Late Harvest Wines by Accident

Some of the very finest Riesling wines produced in Germany are labeled ‘Spätlese’ (meaning late harvest) which, as in many cases of wine making styles, happened by accident.

In 1775 the first vintage of Spätlese occurred when the Cistercian controlled Steinberg vineyard did not receive the command to begin harvesting. It seems the mounted messenger carrying permission to harvest from the prince bishop of Fulda to the Johannisberg monks in the Rheingau was delayed for 14 days. Harvesting could only begin after the grapes were already affected by the Botrytis Cineria, a fungal infection referred to as “noble rot”, making them very sweet. Wine was made anyway, resulting in the very first vintage of luscious, delicious, and age-worthy Spätlese wines.

[Stored records]
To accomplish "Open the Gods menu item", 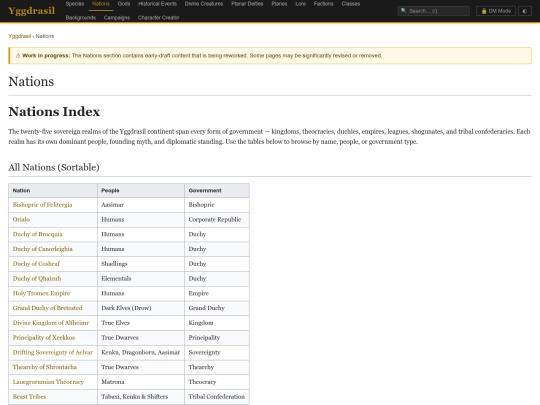I will pos(124,4).
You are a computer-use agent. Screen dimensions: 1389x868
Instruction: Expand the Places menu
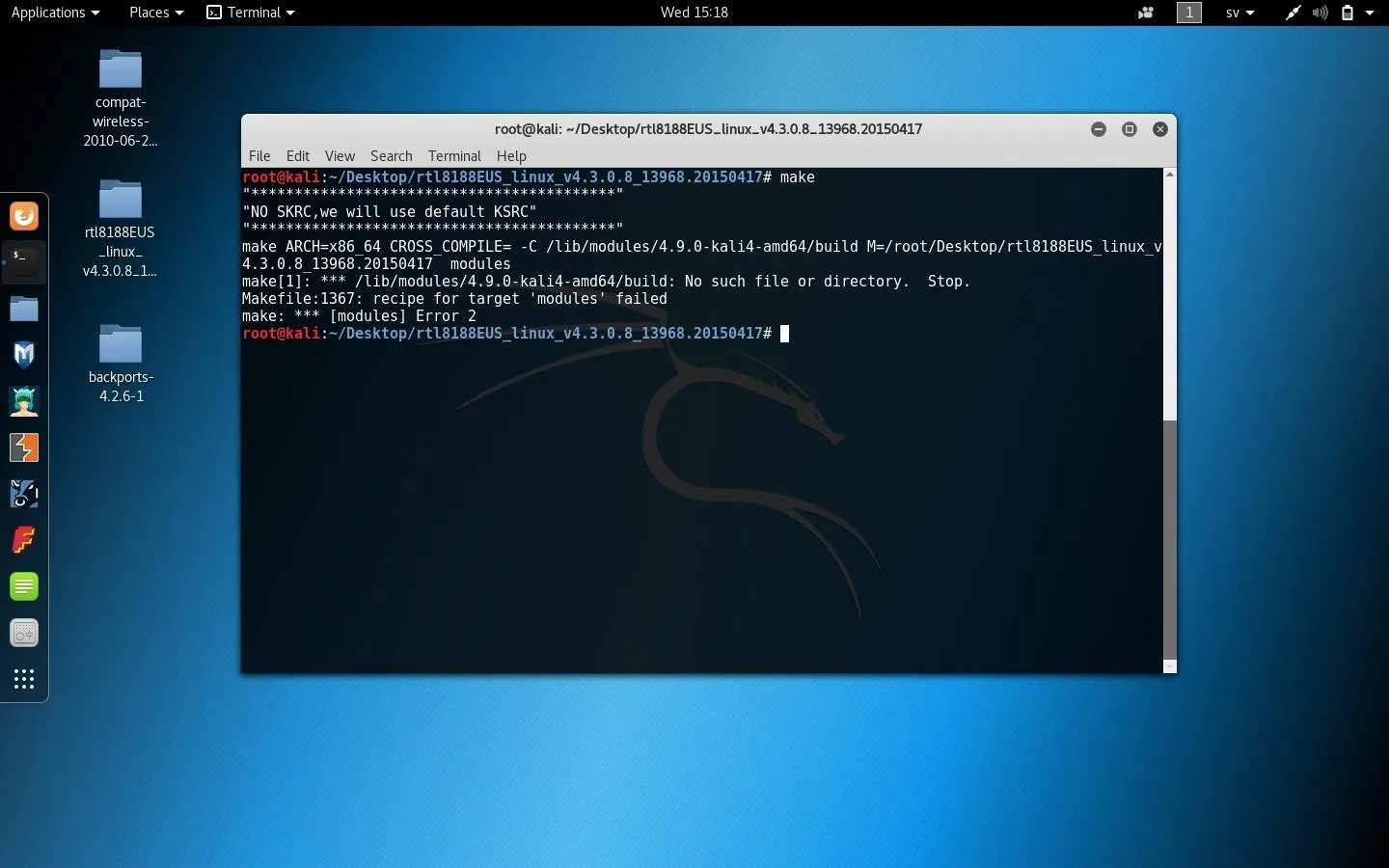(155, 13)
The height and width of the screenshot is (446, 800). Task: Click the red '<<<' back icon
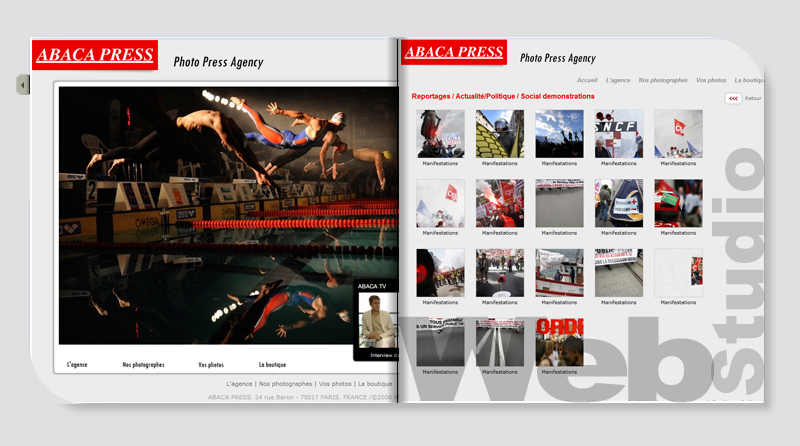tap(733, 98)
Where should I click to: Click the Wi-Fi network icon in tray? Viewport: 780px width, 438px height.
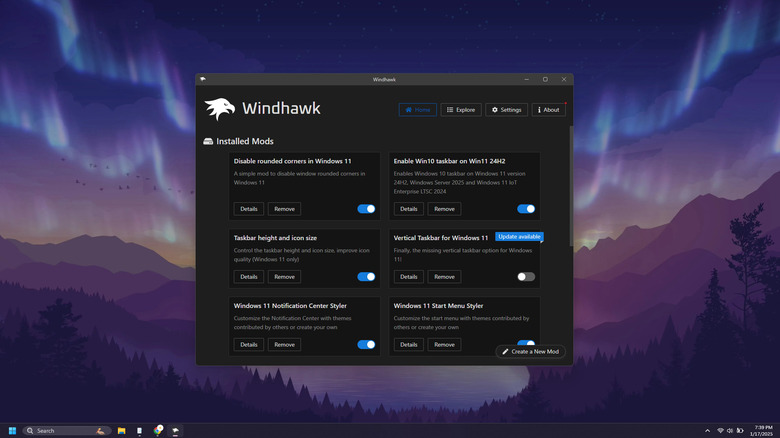point(720,430)
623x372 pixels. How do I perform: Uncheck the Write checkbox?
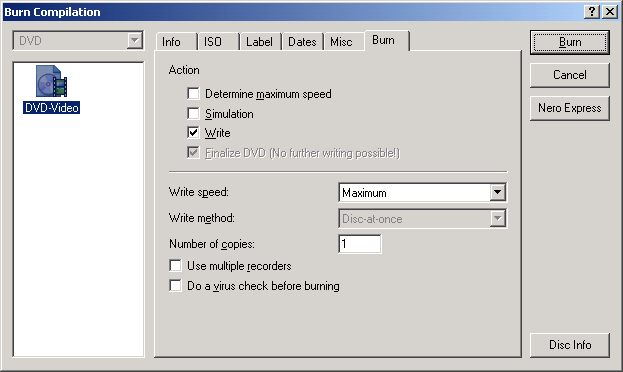click(193, 133)
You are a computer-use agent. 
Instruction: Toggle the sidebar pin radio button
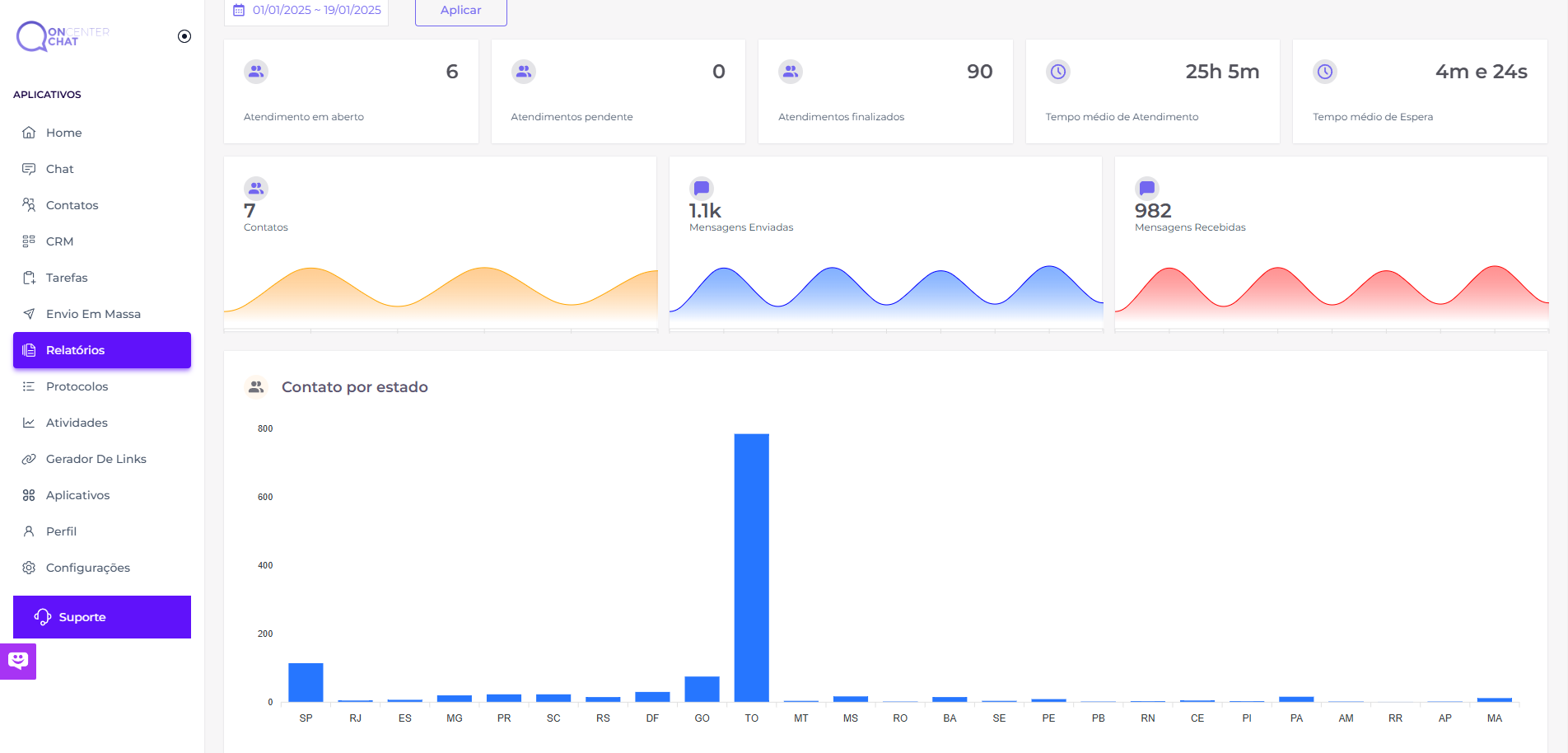click(x=184, y=36)
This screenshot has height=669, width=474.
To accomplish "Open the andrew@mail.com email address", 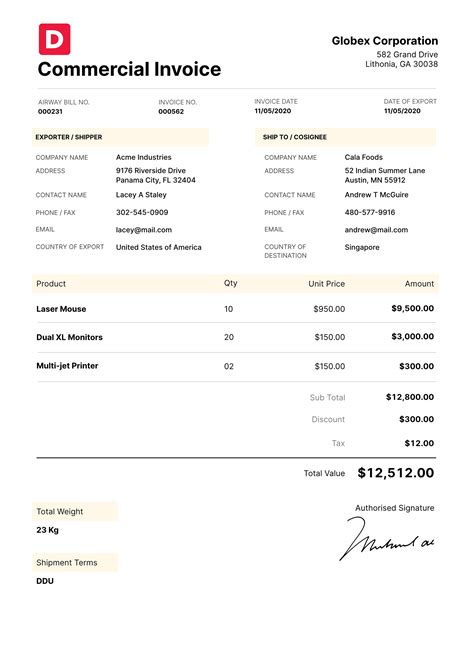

TASK ITEM - Transcribe the passage on late harvest wines word for word, starting at "Late Harvest Wines" and ending at "happened by accident.".

RESPONSE TO THIS EXERCISE -
Late Harvest Wines by Accident

Some of the very finest Riesling wines produced in Germany are labeled ‘Spätlese’ (meaning late harvest) which, as in many cases of wine making styles, happened by accident.